Instructions for the task – Every line of the records below should be restated exactly.

Records for the task –
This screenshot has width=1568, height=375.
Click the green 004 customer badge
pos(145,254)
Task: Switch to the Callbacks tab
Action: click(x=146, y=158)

Finished task –
This screenshot has width=1568, height=375.
Click the green 004 customer badge
pos(145,254)
Task: Switch to the Callbacks tab
Action: click(x=146, y=158)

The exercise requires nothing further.